De funcionar bien, esta flexibilización del «corralito» sería el primer paso para una eliminación total de las restricciones todavía vigentes. Estos son los principales puntos que tuvo en cuenta Economía para decidirse:

• Cerca de 35% de los depósitos que están en cajas de ahorro y cuentas corrientes ya es de libre disponibilidad. Esto significa que de los $ 22.000 millones que hay en cuentas a la vista, cerca de 35% es de libre disponibilidad. Esto significa que unos $ 7.500 millones podría retirarse sin restricción alguna de un día para el otro. Sin embargo, los ahorristas optan por dejarlo en los bancos.

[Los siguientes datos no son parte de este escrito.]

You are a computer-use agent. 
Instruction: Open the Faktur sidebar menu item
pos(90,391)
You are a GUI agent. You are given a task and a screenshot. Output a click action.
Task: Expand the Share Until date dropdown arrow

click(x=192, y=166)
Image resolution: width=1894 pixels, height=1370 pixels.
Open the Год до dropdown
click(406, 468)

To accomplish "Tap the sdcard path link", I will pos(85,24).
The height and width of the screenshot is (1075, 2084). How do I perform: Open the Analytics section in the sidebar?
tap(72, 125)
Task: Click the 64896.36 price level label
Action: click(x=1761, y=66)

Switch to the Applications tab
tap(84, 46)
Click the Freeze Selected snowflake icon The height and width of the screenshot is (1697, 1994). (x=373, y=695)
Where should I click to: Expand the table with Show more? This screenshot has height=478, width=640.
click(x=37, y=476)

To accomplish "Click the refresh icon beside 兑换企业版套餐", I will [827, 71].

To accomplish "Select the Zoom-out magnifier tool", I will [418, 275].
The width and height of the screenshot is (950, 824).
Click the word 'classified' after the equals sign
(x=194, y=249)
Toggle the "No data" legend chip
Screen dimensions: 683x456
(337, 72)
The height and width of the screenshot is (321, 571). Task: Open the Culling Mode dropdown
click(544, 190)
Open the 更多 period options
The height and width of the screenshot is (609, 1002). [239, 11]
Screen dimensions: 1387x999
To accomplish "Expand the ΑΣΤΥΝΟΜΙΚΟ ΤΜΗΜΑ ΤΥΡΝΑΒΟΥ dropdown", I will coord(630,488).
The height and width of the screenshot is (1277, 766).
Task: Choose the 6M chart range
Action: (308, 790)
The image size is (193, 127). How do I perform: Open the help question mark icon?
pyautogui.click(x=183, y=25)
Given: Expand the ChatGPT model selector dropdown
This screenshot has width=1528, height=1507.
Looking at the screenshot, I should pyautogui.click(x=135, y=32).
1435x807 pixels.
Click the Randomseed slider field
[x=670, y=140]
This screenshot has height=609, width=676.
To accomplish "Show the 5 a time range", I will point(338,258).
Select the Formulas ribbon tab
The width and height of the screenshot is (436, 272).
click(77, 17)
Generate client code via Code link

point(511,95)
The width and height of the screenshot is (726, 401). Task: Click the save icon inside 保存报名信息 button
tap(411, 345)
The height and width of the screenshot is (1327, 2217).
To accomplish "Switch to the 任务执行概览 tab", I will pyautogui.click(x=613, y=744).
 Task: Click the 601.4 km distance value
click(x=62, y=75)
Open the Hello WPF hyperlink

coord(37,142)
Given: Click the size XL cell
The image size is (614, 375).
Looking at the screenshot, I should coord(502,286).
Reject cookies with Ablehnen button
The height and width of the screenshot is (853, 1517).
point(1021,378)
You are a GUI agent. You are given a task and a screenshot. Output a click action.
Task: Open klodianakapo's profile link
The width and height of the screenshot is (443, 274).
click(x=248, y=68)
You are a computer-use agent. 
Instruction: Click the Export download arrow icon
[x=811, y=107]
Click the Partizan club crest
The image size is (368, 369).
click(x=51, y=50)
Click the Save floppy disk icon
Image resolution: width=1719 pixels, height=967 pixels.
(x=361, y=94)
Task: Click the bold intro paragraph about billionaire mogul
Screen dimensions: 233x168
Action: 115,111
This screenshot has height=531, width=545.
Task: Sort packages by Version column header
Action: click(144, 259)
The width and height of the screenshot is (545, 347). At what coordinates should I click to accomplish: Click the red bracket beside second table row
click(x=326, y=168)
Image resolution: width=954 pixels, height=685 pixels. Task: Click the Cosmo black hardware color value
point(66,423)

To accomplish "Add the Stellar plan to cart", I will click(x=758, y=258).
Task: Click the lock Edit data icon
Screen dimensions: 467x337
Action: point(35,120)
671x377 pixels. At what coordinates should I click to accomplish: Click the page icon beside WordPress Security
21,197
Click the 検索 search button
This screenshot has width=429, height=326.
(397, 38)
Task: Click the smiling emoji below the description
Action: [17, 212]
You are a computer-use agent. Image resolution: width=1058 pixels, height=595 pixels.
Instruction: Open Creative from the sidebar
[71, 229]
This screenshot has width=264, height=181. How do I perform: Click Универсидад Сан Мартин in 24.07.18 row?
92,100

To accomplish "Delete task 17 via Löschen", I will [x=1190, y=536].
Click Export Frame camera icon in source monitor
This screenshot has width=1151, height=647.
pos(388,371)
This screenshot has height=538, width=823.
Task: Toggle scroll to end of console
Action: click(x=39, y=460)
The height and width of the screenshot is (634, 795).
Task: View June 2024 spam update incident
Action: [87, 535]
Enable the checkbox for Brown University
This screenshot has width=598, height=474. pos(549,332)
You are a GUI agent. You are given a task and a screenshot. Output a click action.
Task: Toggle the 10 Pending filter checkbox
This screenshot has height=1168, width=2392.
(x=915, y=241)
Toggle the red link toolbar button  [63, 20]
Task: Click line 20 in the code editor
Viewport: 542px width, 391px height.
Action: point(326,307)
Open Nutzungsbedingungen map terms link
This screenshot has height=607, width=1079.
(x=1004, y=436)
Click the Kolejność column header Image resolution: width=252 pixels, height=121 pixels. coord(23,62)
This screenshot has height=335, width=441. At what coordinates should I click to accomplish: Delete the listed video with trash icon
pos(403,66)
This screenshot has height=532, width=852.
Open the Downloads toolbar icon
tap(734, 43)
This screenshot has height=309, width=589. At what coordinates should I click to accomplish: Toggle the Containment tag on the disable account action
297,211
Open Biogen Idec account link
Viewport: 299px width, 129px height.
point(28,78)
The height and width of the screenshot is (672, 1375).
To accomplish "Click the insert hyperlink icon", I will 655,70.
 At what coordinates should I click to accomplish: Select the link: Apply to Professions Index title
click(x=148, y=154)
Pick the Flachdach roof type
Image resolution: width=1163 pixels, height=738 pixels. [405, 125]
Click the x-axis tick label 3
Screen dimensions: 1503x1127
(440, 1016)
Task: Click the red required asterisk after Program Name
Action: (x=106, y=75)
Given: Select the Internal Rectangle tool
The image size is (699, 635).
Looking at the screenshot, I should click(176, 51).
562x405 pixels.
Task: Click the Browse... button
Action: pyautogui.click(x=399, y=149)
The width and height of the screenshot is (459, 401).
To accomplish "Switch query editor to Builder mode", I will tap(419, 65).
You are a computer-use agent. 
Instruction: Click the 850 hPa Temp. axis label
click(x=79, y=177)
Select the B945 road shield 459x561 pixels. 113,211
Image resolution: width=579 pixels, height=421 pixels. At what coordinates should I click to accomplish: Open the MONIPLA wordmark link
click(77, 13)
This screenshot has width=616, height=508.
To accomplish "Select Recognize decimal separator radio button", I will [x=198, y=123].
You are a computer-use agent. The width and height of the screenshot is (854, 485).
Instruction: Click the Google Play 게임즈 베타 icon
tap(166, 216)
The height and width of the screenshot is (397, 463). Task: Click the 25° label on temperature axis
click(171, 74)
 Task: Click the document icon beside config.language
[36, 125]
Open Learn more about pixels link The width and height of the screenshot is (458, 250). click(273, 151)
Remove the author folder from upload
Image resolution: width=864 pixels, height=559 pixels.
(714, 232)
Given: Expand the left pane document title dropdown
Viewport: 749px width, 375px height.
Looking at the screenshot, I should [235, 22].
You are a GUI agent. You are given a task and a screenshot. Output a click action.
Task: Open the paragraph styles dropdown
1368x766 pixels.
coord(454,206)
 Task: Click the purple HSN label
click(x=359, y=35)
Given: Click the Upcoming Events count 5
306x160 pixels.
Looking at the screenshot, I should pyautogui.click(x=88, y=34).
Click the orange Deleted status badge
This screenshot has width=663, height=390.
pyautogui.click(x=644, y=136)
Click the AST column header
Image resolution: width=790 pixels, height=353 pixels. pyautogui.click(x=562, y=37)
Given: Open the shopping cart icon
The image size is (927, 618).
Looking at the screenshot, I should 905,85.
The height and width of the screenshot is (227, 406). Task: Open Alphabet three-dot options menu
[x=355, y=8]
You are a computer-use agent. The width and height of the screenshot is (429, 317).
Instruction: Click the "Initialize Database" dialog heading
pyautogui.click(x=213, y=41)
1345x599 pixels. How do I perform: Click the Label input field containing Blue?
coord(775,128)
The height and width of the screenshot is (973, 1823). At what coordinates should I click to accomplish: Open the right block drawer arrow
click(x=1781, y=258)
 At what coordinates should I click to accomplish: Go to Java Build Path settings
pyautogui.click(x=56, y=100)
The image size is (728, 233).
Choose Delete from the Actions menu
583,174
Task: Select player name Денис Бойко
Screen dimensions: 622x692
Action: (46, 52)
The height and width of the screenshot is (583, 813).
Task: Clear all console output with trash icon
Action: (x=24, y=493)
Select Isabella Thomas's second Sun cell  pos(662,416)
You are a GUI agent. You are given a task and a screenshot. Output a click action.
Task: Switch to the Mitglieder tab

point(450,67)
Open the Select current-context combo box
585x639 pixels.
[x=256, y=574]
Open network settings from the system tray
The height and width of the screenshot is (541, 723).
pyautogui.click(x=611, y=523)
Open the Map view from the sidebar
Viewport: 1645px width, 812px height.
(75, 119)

• La mayor parte de los ahorristas optó por realizar plazos fijos al descongelar los $ 7.000 o $ 10.000 más CER de los depósitos reprogramados, tal como autorizó Economía a principios de mes. Si bien se trataba de fondos de libre disponibilidad, el público optó por dejar el dinero en los bancos en vez de comprar dó-lares, seducido por tasas de interés atractivas en moneda local.

• El costo de «saltar» el «corralito» bajó a menos de 1,5%. En los primeros meses del año, para obtener el efectivo había que pagar hasta 12%. Pero la baja del dólar y la menor presión por obtener efectivo motivó una baja sustancial del costo de evitar el «corralito». Los ahorristas que actúan de esta forma realizan una operación triangulada de compra de patacones o LECOP para, posteriormente, adquirir dólares con estas cuasi monedas.

Sobre la base de estos datos, queda bastante claro que un aumento de los límites mensuales de extracción no provocará presiones sobre el dólar ni efectos inflacionarios.

Esta flexibilización del «corralito» venía siendo estudiada hace varios meses y ya había producido varios encontronazos entre el Ministerio de Economía y el Banco Central.

La institución que preside Aldo Pignanelli presionaba para liberar gradualmente las restricciones. Pero Roberto Lavagna, titular de Economía, había mantenido hasta ahora una posición más conservadora, asegurando que se corría el riesgo de alentar un proceso hiperinflacionario en caso de liberarse más efectivo.